Page excerpt:
In particular dealers said funds were looking to buy Danish mortgage bonds together with balance-protected swaps (2). The balance-protected swap guarantees the bond buyer the coupons but still leaves the holder with duration risk—the risk that the instrument will have a shorter duration if prepayment increases. With unswapped Danish mortgage bonds, the holder is exposed to the risk that prepayment rates increase and that coupons levels are reduced.
In addition to specific dislocation-related trades (3), market professionals said there was a general trend for funds to move away from standard commercial paper and asset-swap investments towards higher-returning, more structured products. Whereas traditional funds buy floating-rate instruments and are only exposed to the credit risk of the instrument, dynamic money market funds buy instruments that are exposed to interest rate and volatility risks.
One structurer last week said the dynamic fund sector had been growing for some time, and added that some European funds had more funds under management in dynamic instruments than traditional instruments. „There's lots of excitement surrounding money market funds and their attempts to churn yield," he said.

Rows:
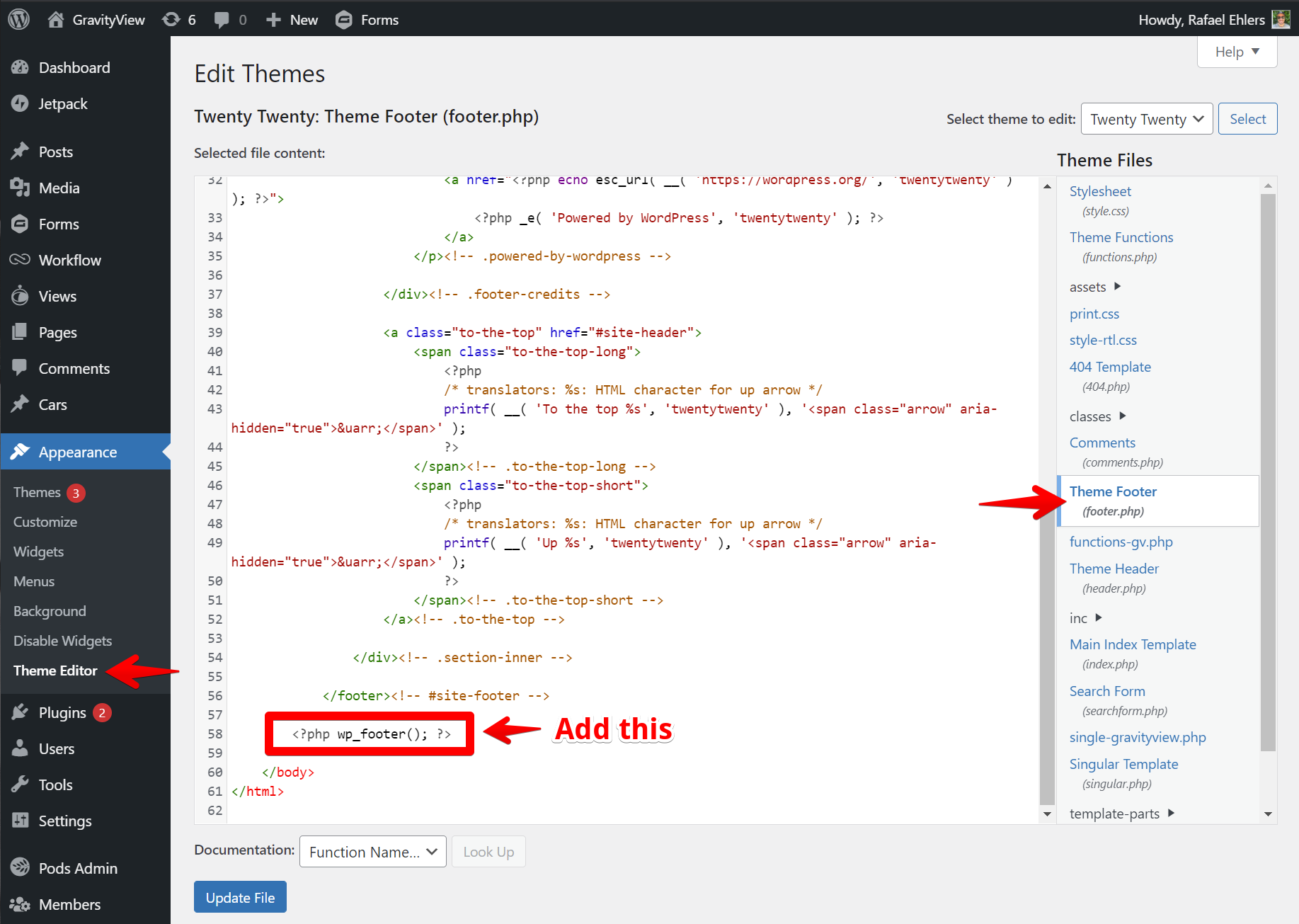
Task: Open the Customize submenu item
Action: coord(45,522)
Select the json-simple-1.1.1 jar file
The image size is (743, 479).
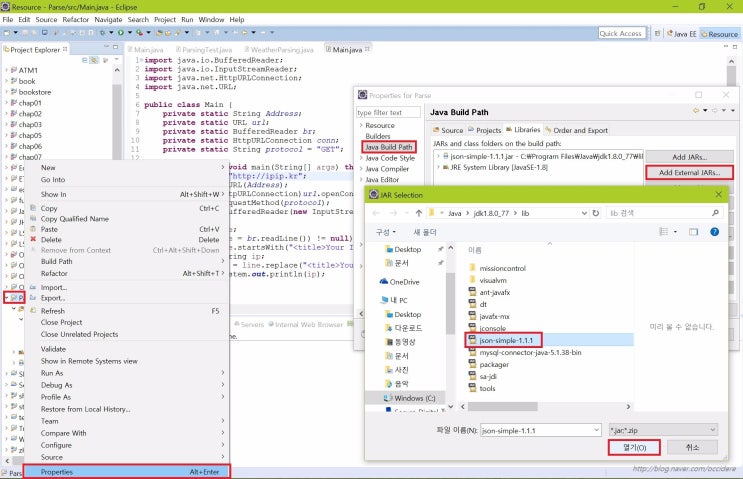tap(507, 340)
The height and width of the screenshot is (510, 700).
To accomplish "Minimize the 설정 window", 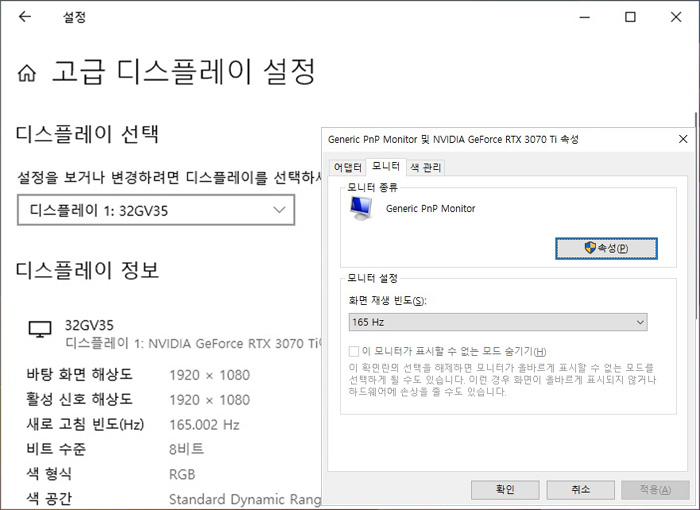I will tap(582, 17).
==
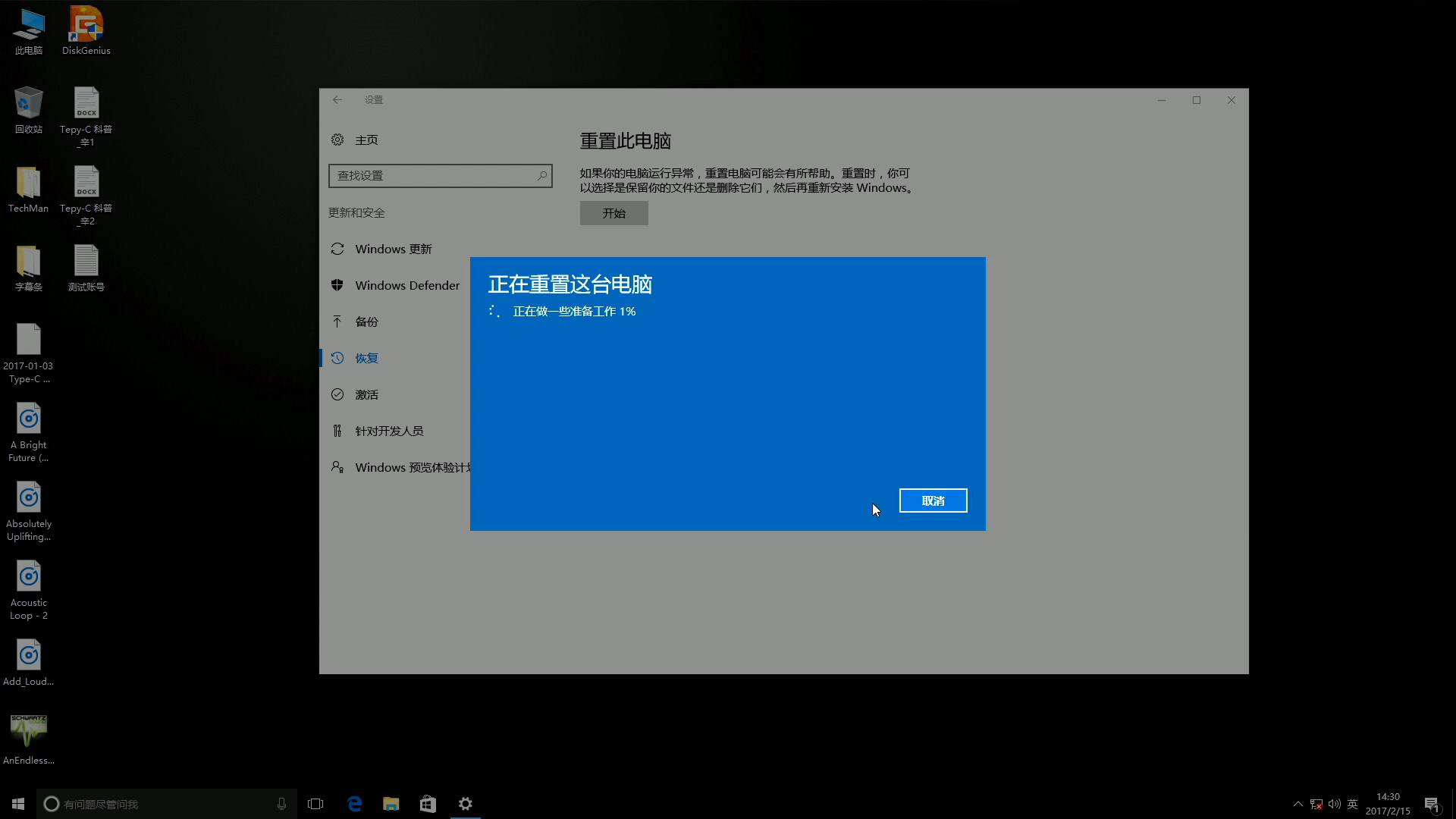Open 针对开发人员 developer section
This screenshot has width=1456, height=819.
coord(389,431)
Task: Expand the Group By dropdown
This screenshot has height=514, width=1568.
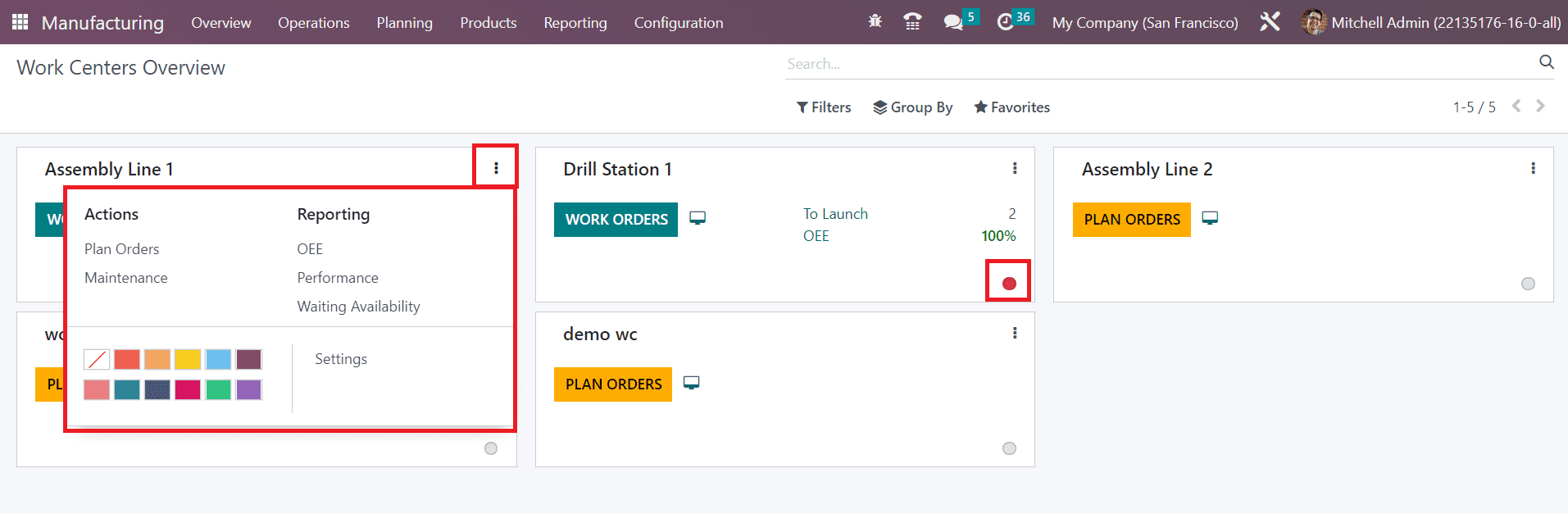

Problems to work on:
[a] From the excerpt on money market funds, extract the part that opens with the words containing "In addition to" and closes with "and volatility risks.".
[b] Rewrite the paragraph of the excerpt on money market funds that begins "In addition to specific dislocation-related trades" more briefly, keeping its main facts.
The rows have no connection to the excerpt on money market funds.

Answer list:
[a]
In addition to specific dislocation-related trades (3), market professionals said there was a general trend for funds to move away from standard commercial paper and asset-swap investments towards higher-returning, more structured products. Whereas traditional funds buy floating-rate instruments and are only exposed to the credit risk of the instrument, dynamic money market funds buy instruments that are exposed to interest rate and volatility risks.

[b] Beyond specific dislocation-related trades, market professionals saw funds generally shifting from standard commercial paper and asset-swap investments toward higher-returning, more structured products. Traditional funds buy floating-rate instruments and carry only credit risk. Dynamic money market funds buy instruments exposed to interest rate and volatility risks.